Wednesday, February 1, 2012

Purity Month | Orthorexia Nervosa

"I'm as pure as the driven slush." -- Tallulah Bankhead (1902-1968), American actress

[February was named after the Latin term februum, meaning purification. Februa, or Februatio, was the Roman festival of ritual purification based on washing or cleaning, held on February 15 (full moon) in the old lunar Roman calendar. From purification rituals throughout history to the importance of pure substances in science and technology, from the issues surrounding ecosystem purity to the growing interest in pure foods, the concept of purity in its various forms is the focus this month on 13.7 Billion Years. Have a suggestion? Send an email to 13.7billion@gmail.com.]

The silver screen star Tallulah Bankhead was a notorious party girl, known for being able to drink an entire bottle of bourbon in under half an hour. She once told a friend that she had been advised by her doctor to fight off every urge to drink by eating an apple.

Suffice it to say, Bankhead was not suffering from "orthorexia nervosa," a term coined by Dr. Steven Bratman, author of the book Health Food Junkies. He describes the condition as "an unhealthy obsession with eating healthy food." The term comes from the Greek word ortho, meaning right or correct, and the Latin word nervosa, meaning nervous, and was meant to parallel the eating disorder anorexia nervosa.

THE TASK: Reproduce the entire post on orthorexia nervosa above, word for word.

INFORMATION PROVIDED:
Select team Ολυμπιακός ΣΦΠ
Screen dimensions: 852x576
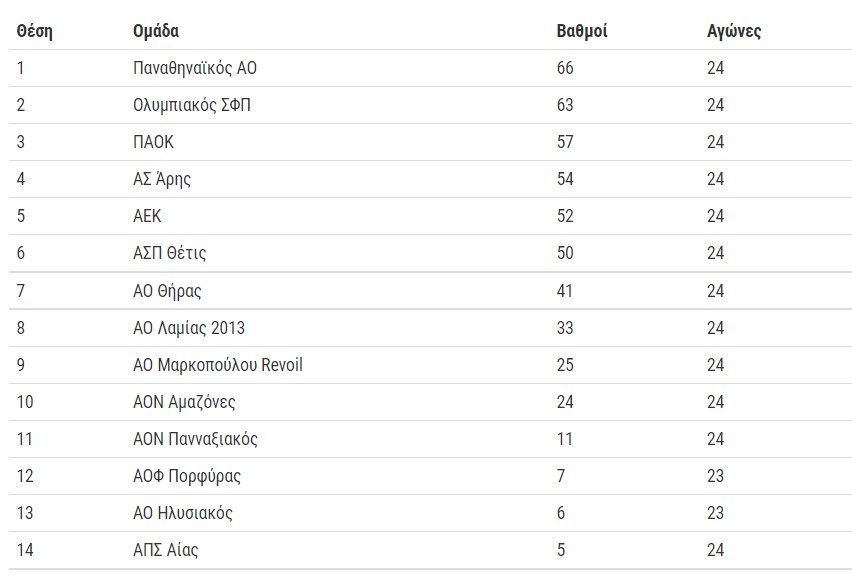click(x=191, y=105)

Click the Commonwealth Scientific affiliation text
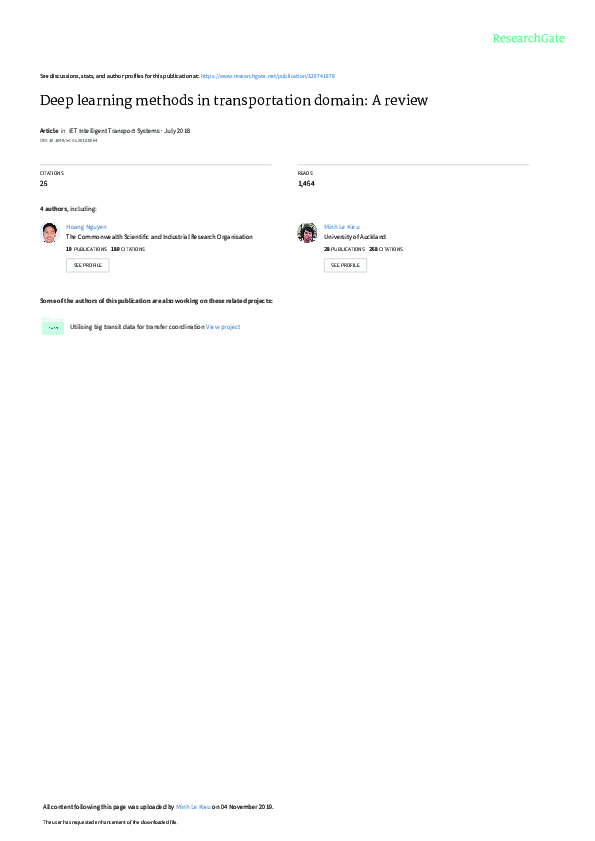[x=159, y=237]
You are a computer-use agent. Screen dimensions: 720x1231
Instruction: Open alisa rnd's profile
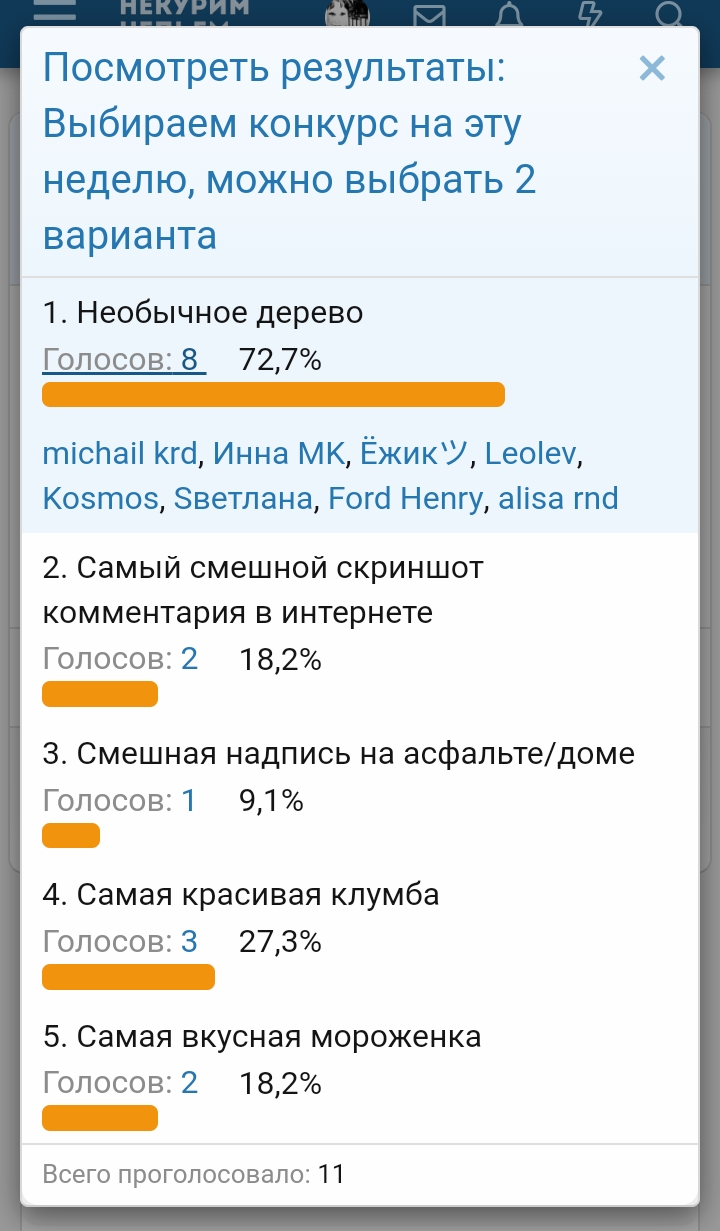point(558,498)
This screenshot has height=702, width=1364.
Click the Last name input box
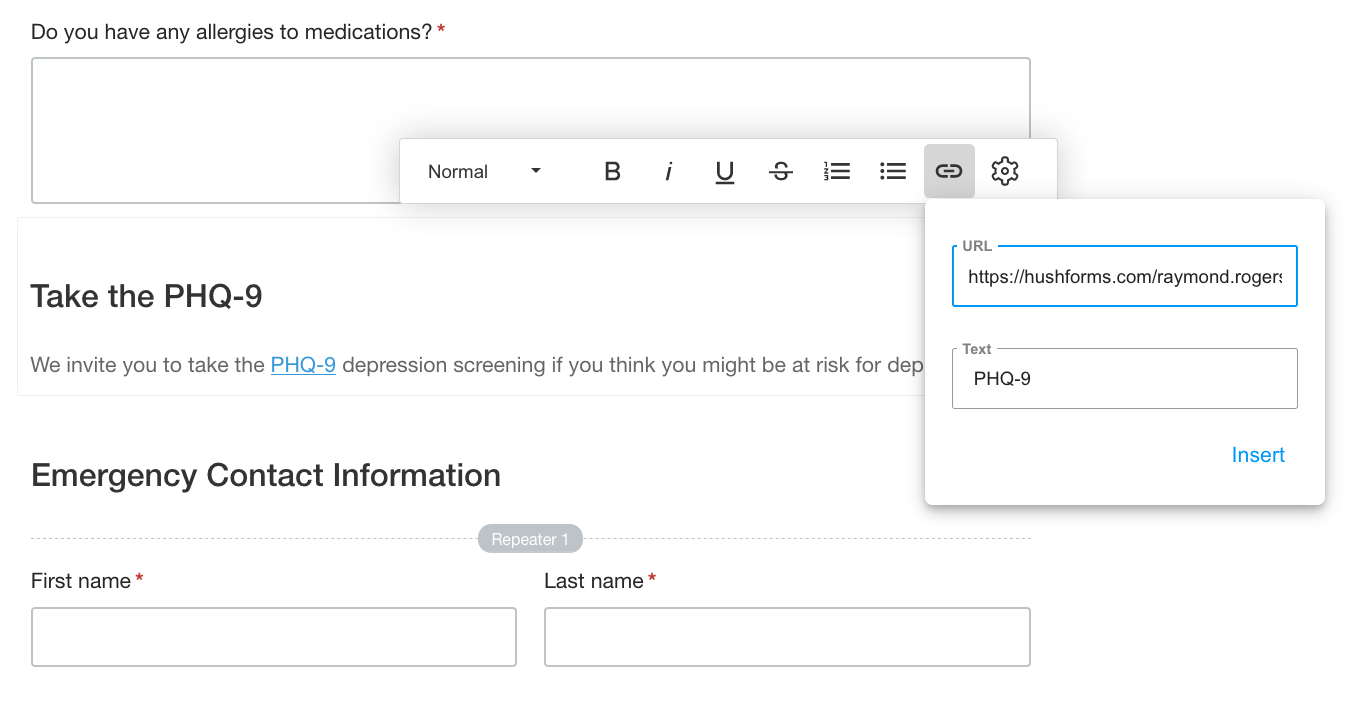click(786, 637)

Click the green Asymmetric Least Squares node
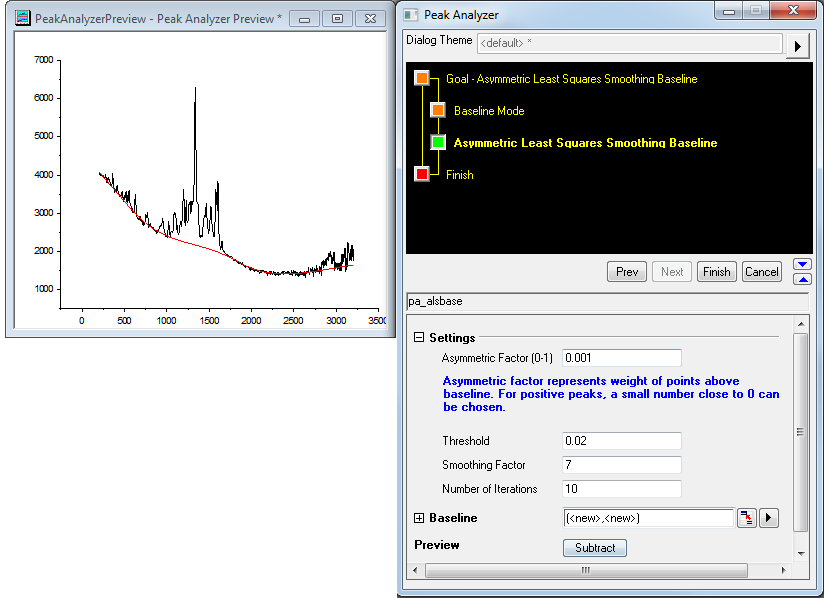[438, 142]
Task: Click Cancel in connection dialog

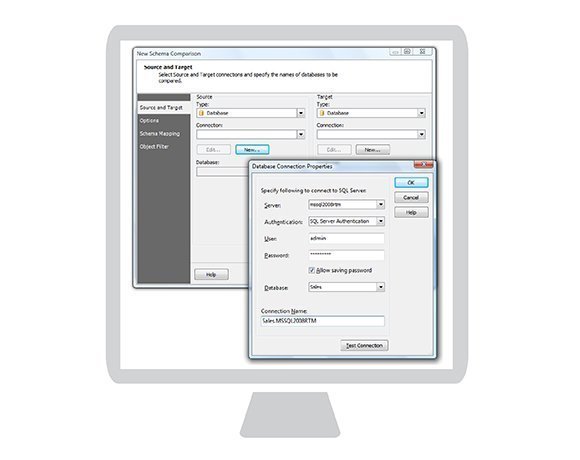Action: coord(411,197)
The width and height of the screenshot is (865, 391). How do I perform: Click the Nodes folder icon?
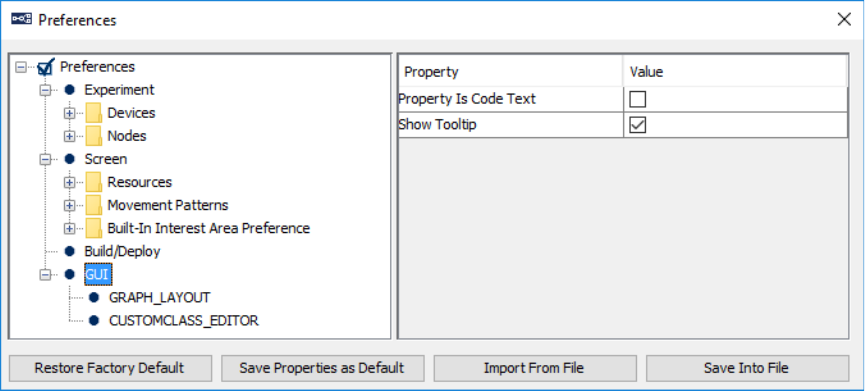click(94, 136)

WRITTEN RESPONSE:
Wednesday, February 1, 2012

Purity Month | Orthorexia Nervosa

"I'm as pure as the driven slush." -- Tallulah Bankhead (1902-1968), American actress

[February was named after the Latin term februum, meaning purification. Februa, or Februatio, was the Roman festival of ritual purification based on washing or cleaning, held on February 15 (full moon) in the old lunar Roman calendar. From purification rituals throughout history to the importance of pure substances in science and technology, from the issues surrounding ecosystem purity to the growing interest in pure foods, the concept of purity in its various forms is the focus this month on 13.7 Billion Years. Have a suggestion? Send an email to 13.7billion@gmail.com.]

The silver screen star Tallulah Bankhead was a notorious party girl, known for being able to drink an entire bottle of bourbon in under half an hour. She once told a friend that she had been advised by her doctor to fight off every urge to drink by eating an apple.

Suffice it to say, Bankhead was not suffering from "orthorexia nervosa," a term coined by Dr. Steven Bratman, author of the book Health Food Junkies. He describes the condition as "an unhealthy obsession with eating healthy food." The term comes from the Greek word ortho, meaning right or correct, and the Latin word nervosa, meaning nervous, and was meant to parallel the eating disorder anorexia nervosa.